Source passage »
Maximum Gravity Around a Unit Sphere

Question

Most simulations that involve planetary gravity use Newton's law of universal gravitation and treat planets like point-masses. This is very accurate at large distances, and fairly accurate all the time, but introduces small errors when close to the surface. I wanted to find the distance from a planetary body at which gravity is at a maximum. My "planet" is a homogeneous unit sphere, and I know that when r=0, gravity is zero, and at large r, gravity is roughly 1/r^2. At some distance near the surface, perhaps on the surface, there is a maximum. This is the equation that I came up with to find this maximum:

where r is the distance from the center of the body along the x axis. I think this will be accurate as long as r>=1, but Mathematica can't evaluate the integral. My question: is this equation correct, and how can I solve it.

Answer 1

You assume the force to be $$ F = \frac{1}{(x-r)^2 + y^2 + z^2} $$ but you have to take into account that different parts of the sphere will pull you in different directions. So you have to multiply with the normalized vector: $$\begin{pmatrix} r-x \\ -y \\ -z \end{pmatrix}\frac{1}{\sqrt{(x-r)^2 + y^2 + z^2}}$$ giving in $x$ direction: $$ F = \frac{r-x}{\left((x-r)^2 + y^2 + z^2\right)^{3/2}} $$

I don't think you can get Mathematica to solve this since the result is pretty singular. You could just imploy the shell theorem which tells you that if you are outside the sphere the gravity is exactly as for a point mass. If you are inside the sphere it is the same, except that you need to consider just the mass of the sphere that is inside the radius of $r$.

Jobs »
1. Answer these about the thread on gravity around a unit sphere:
(a) What value does the asker give for gravity when r=0?
(b) Which theorem does the reply suggest using instead of solving the integral?
(c) For a point inside the sphere, which mass does that reply say must be considered?
2. Extend the thread on gravity around a unit sphere, picking up right after its final sentence.

Entries provided »

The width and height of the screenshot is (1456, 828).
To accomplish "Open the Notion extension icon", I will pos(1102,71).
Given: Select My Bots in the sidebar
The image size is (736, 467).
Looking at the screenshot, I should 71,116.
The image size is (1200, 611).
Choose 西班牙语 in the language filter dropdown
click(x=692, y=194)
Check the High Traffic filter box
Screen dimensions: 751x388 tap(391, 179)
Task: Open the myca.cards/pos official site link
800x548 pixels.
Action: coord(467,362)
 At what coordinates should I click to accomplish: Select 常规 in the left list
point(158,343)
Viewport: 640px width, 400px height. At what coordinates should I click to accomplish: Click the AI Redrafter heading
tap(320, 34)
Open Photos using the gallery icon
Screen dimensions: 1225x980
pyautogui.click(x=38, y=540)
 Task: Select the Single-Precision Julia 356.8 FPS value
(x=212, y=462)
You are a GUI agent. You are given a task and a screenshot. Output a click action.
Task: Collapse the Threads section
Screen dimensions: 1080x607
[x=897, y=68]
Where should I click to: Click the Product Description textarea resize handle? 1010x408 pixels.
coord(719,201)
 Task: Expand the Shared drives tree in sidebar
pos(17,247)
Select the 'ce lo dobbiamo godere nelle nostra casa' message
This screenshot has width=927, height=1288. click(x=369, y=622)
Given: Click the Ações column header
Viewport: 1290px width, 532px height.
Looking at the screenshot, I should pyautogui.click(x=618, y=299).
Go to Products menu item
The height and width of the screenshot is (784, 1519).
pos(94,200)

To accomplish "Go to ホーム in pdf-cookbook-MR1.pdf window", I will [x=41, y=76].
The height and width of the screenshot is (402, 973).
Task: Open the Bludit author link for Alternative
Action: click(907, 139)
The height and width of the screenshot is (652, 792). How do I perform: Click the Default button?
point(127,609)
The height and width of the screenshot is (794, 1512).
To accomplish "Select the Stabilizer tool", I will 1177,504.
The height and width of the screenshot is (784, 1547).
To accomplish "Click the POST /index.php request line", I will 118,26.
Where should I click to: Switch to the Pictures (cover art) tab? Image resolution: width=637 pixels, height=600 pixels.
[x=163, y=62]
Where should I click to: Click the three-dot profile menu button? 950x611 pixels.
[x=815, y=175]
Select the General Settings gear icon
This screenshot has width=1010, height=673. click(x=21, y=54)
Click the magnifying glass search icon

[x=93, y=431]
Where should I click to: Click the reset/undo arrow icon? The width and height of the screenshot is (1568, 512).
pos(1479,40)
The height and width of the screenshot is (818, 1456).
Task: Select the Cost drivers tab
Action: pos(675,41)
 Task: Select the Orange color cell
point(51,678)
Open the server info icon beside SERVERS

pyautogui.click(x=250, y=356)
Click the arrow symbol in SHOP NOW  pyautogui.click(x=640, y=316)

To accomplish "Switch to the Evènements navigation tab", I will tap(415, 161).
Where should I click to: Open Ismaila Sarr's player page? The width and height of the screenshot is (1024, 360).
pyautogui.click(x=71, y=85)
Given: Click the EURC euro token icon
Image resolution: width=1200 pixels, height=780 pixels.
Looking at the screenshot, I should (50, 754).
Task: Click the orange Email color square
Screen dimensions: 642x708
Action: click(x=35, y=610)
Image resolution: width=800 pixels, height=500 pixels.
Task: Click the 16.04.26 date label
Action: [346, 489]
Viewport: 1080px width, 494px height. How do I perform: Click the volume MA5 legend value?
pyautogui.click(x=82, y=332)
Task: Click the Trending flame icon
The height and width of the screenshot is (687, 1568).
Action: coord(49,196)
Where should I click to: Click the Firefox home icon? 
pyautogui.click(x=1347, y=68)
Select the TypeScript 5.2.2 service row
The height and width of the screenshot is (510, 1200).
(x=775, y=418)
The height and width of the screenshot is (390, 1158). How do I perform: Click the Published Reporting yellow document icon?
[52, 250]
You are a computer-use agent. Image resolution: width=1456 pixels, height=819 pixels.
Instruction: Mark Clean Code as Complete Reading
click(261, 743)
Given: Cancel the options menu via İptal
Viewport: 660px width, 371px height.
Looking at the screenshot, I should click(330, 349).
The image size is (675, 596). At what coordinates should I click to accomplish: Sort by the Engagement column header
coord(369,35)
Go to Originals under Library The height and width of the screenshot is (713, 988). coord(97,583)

The results »
1.
(a) Gravity is zero.
(b) The shell theorem.
(c) Only the mass of the sphere that lies inside the radius r.

2.
Outside the sphere $(r>1)$ the total force is:

$$ F = \frac{M_0}{r^2} $$

The mass inside a radius $r$ is proportional to $r^3$:

$$ M(r) = M_0 r^3 $$

Inside the sphere $(r<1)$ we get:

$$ F = \frac{M(r)}{r^2} = M_0 r $$

For $r=1$ the two agree giving you the maximum there.

Answer 2

I found this question a little confusing at first, until I realized with the help of the comments that the body as described in the problem is apparently a sphere of radius $1$ and center at the point $(x, y, z) = (r, 0, 0)$, having constant unit density, and the integrals given express the field exterior to the body. At least I think that's correct. If it is, it may help explain why Mathematica choked on the integrals given in the question: there is no position $(r, 0, 0)$ at which the integrals are stationary with respect to $r$, since magnitude of the force decreases monotonically to 0 as the distance to the body grows, and its derivative (with respect to the distance to the body's center) never vanishes: there is no stationary solution. But the following argument shows how the problem may be solved. I guess the procedure presented below is related to the so-called shell theorem, but I did not know it by that name, and worked out the derivations as I went along from first principles, aided no doubt by memory. But I certainly lay no claim to inventing this argument.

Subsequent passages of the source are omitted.